While class size is unconfirmed, the programme is seen as a first step in increasing RN surface ship numbers. Giving evidence to the HCDC in November 2021, then-UK First Sea Lord and Chief of the Naval Staff Admiral Sir Tony Radakin said the Type 32 programme would see UK destroyer and frigate numbers rise from 19 to 24 ships. Adm Radakin noted the Type 32 will be a general-purpose frigate, rather than a specialised anti-submarine or anti-air warfare platform; he added that the concept phase would help the RN better understand to what extent Type 32 would build directly on Type 31 or would be designed to embrace new technologies like autonomy and support wider littoral operations requirements.

The latest refresh of the UK’s national shipbuilding strategy, published in March 2022, stated that “up to five” Type 32s would be procured, entering service from the early 2030s. The frigates would “extend the RN’s forward presence around the world” with “a focus on hosting and operating autonomous offboard systems that add mass and a cost of complexity upon [UK] adversaries”, it stated. Such autonomous capability would be added in a modular manner, supporting platform flexibility and adaptability to underpin RN efforts to harness emerging technology and offset evolving threats.

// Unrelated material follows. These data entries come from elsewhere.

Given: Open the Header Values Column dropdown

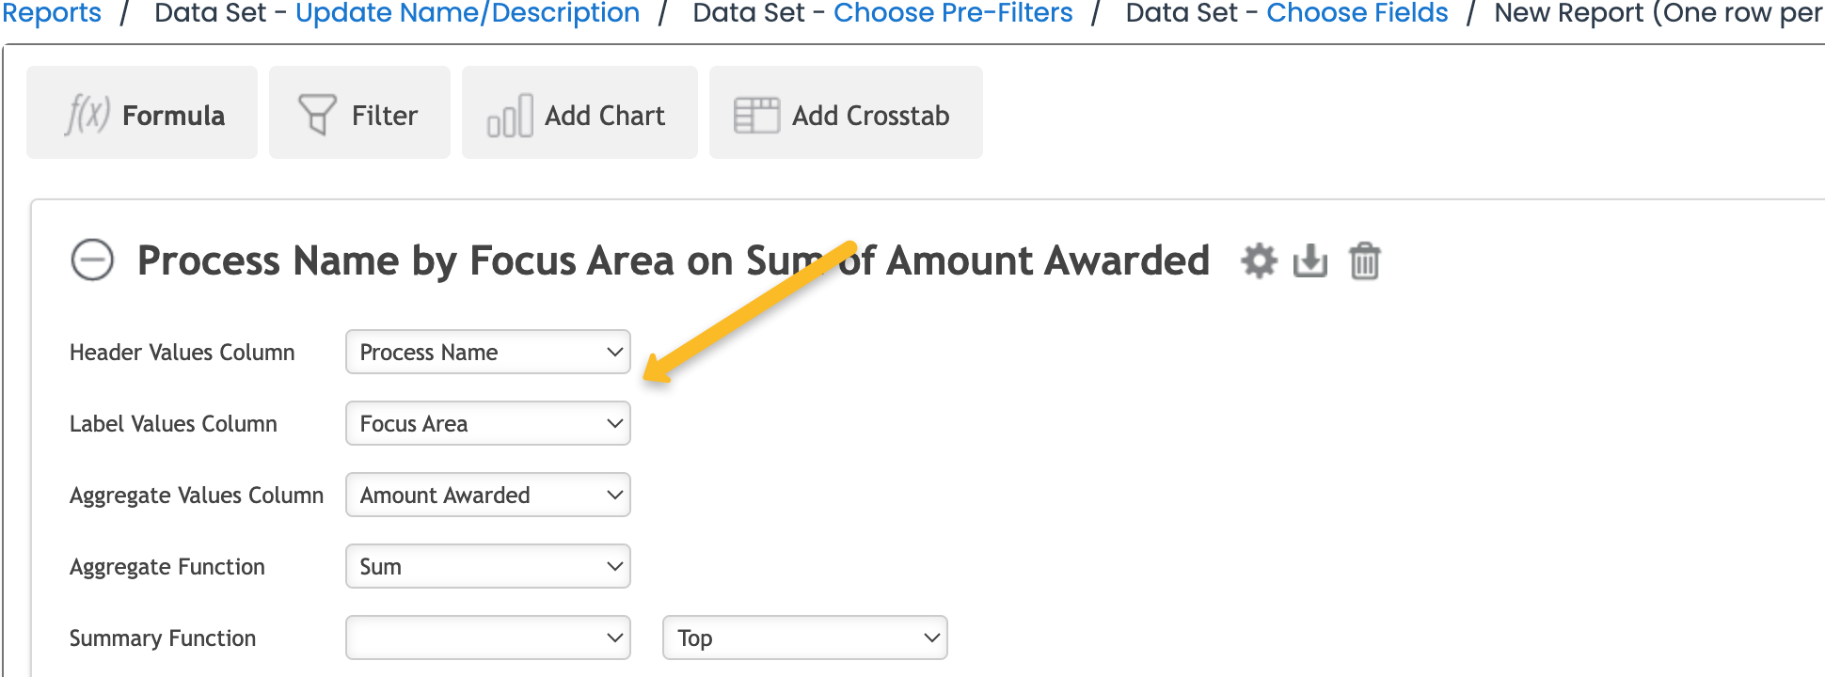Looking at the screenshot, I should tap(488, 352).
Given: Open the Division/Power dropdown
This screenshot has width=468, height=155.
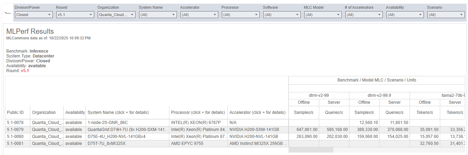Looking at the screenshot, I should tap(34, 15).
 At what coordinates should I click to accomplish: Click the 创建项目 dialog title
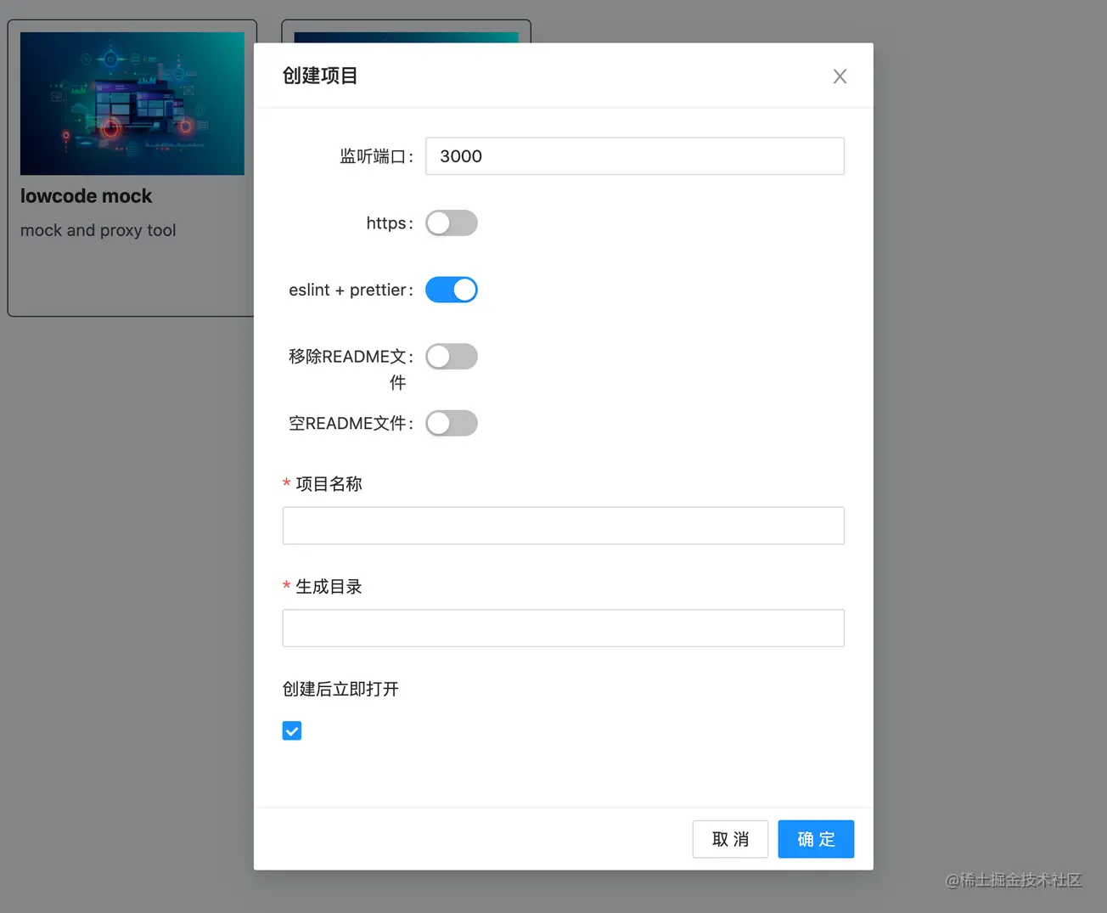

UK plans for how to grow its navy remain subject to discussion. In an interview with the UK’s Daily Telegraph at BAE Systems’ Barrow-in-Furness shipyard on 31 August, at the commissioning of the RN’s fifth Astute-class nuclear-powered attack submarine (SSN) HMS Anson, Wallace said “We’re planning on growing our surface fleet, but is our sub-sea fleet big enough? If it isn’t, do we trade one off against the other [or] do we find money from elsewhere?” To help consider such questions, Wallace said he had asked the RN to review its surface ship/SSN force structure balance.